Linux shell: Base64 Decode with removing line breaks

Question

I have a file where each line is a base64-encoded XML document. The decoded XML documents may contain new line characters. I would like to grep out each XML document containing a given word.

The problem is that, when I decode the lines of the file, I have multiple lines for each base64-encoded line and I cannot grep it any more. I need something like base64 decode + remove line breaks in one step.

How can I achieve that in the Linux shell?
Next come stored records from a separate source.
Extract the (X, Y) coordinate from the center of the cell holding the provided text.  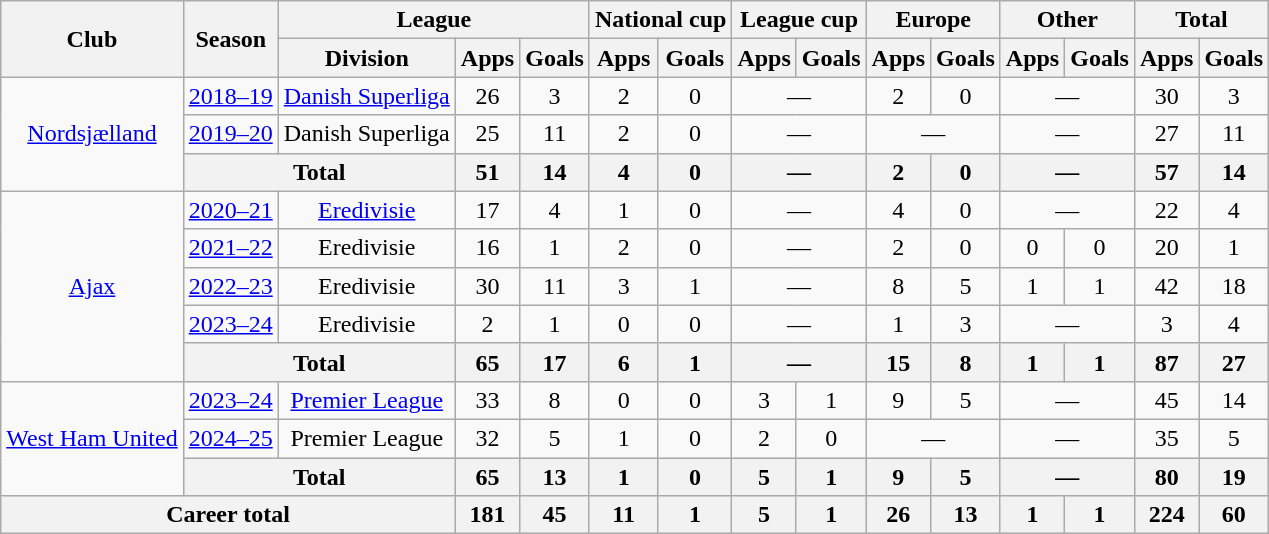
Nordsjælland (92, 134)
60 (1234, 515)
18 (1234, 286)
42 (1166, 286)
League (434, 20)
57 (1166, 172)
15 (898, 362)
87 (1166, 362)
20 (1166, 248)
224 (1166, 515)
16 (487, 248)
2018–19 (230, 96)
2024–25 (230, 438)
Club (92, 39)
Other (1067, 20)
6 (623, 362)
West Ham United (92, 438)
181 (487, 515)
2021–22 (230, 248)
Season (230, 39)
35 (1166, 438)
National cup (660, 20)
80 (1166, 477)
Ajax (92, 286)
51 (487, 172)
Career total (228, 515)
32 (487, 438)
25 (487, 134)
Division (366, 58)
2019–20 (230, 134)
League cup (799, 20)
2022–23 (230, 286)
22 (1166, 210)
33 (487, 400)
19 (1234, 477)
2020–21 (230, 210)
Europe (933, 20)
Determine the [X, Y] coordinate at the center of the cell enclosing the given text.  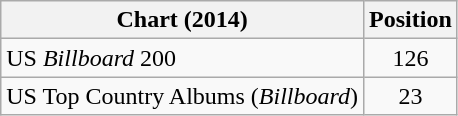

I have Python, Perl and awk available.

>cat fileContainingBase64EncodedXMLsInEachLine.txt | what should I write here?

Input:

PGZvbz4NCjxiYXIvPg0KPC9mb28+
PGZvbz4NCjxodWh1Lz4NCjwvZm9vPg==
PGZvbz4NCjxiYXJvbWV0ZXIvPg0KPC9mb28+

Expected Output

Let's say I want the XML documents containing 'bar'

<foo>
<bar/>
</foo>
<foo>
<barometer/>
</foo>

An example for my problem

>cat fileContainingBase64EncodedXMLsInEachLine.txt | base64 --decode | grep bar

Delivers:

<bar/>
<barometer/>

So I do not have the full xml documents containing bar and barometer.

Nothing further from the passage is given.